Discuss the Banjo lesson: Waypoints- Learning the Banjo Neck- C Chord

Hi @BanjoBen This is a great group of lessons I wish I had access to 10 years ago. Partial chords are such an important part of learning Scruggs style and it’s so important to know where the chords are positioned on the fingerboard.

For the beginner student these lessons make it so easy to understand and drive home the message. I recall struggling to figure out how to finger these shapes as a banjo rookie working from TAB books and less informative video lessons. The countless queries I asked on the BHO for some guidance on this topic and the misleading advice I received which held back my progress.

Just a quick query on the descending Scale notes. Measure 19, 16th Fret sounds dissonant to my ear, 15th Fret sounds better as a transitional note. Was this a typo ?

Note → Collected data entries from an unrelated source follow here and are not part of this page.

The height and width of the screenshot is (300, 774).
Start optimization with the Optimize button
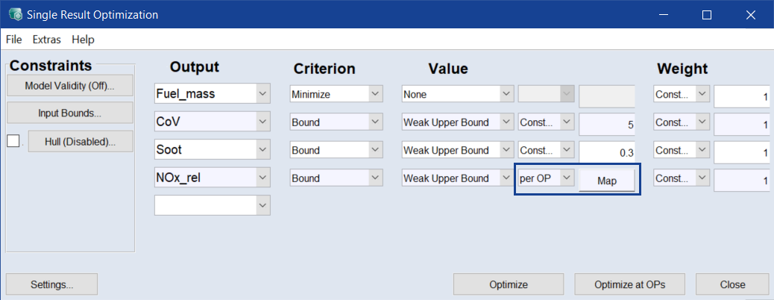point(509,284)
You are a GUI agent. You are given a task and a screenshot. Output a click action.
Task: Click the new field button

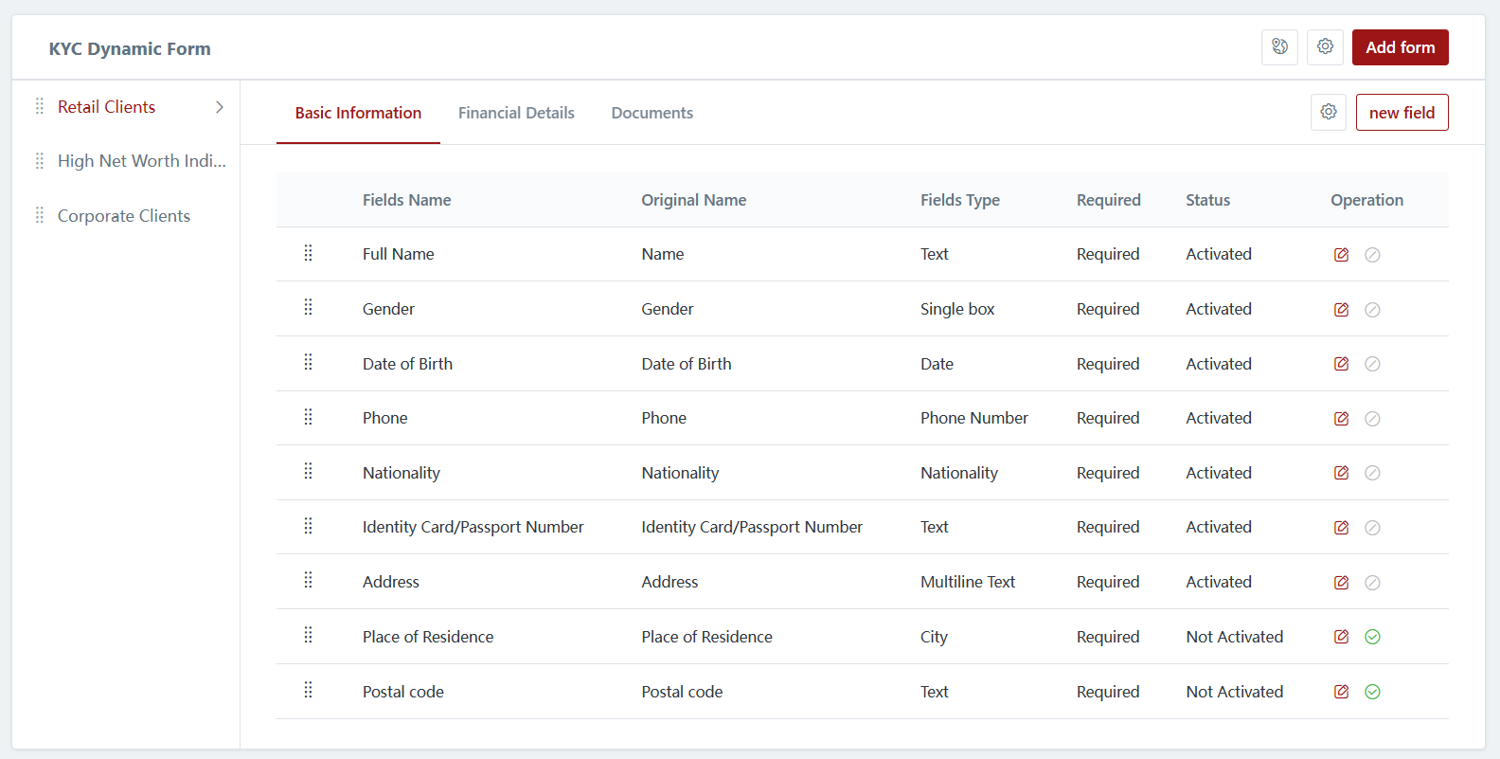click(1402, 113)
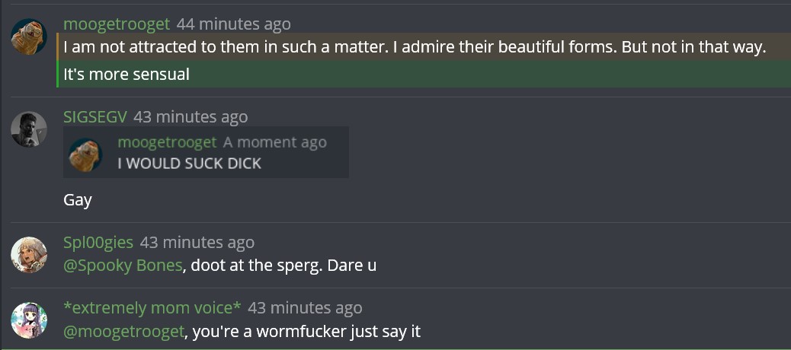Viewport: 791px width, 350px height.
Task: Visit Spl00gies username link
Action: [98, 242]
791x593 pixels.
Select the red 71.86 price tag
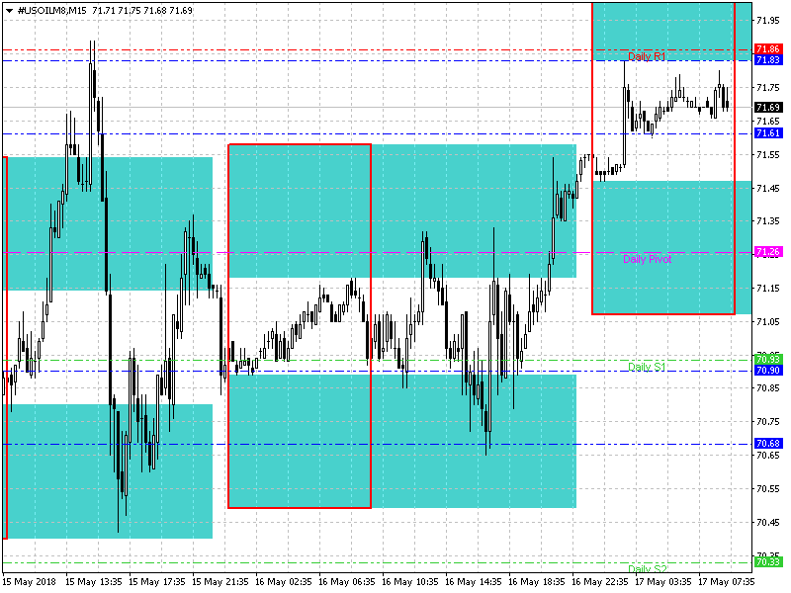pos(768,48)
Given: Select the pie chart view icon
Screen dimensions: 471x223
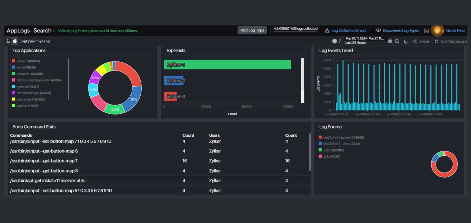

If not a typo can you explain the theory why the 15th sounds better ?:star_struck:

Sure, great question! I do talk about this in the video somewhere, but I’m using the G major scale to walk between these C chord waypoints, because we’re approaching this lesson from the aspect of playing a C chord in a song in the key of G. The 16th fret is an F#, which is contained in the G scale. In the lesson, I point out that if that bothers you, you’re welcome to play the 15th fret and it would be fine to do so when in the key of G as well.

Essentially, I don’t want you to think of this lesson as being in the key of C (though it works great for that!), but rather a song in the key of G with a bunch of C chord measures in a row.

There are some songs that have the freedom to hang on certain chords for an indiscriminate amount of time, songs like Freeborn Man and others, where the band hangs on a certain chord till the singer signals the change when they come back in. This exercise mimics something like that, though anytime you’re over a C chord for 1, 2, or more measures there are pieces that you can use.


It’s probably that I’m easily amused… but the 31st measure that sounds like the banjo G lick played in C just makes me smile. It never occurred to me to even try that.

I’m enjoying these waypoint lessons so much!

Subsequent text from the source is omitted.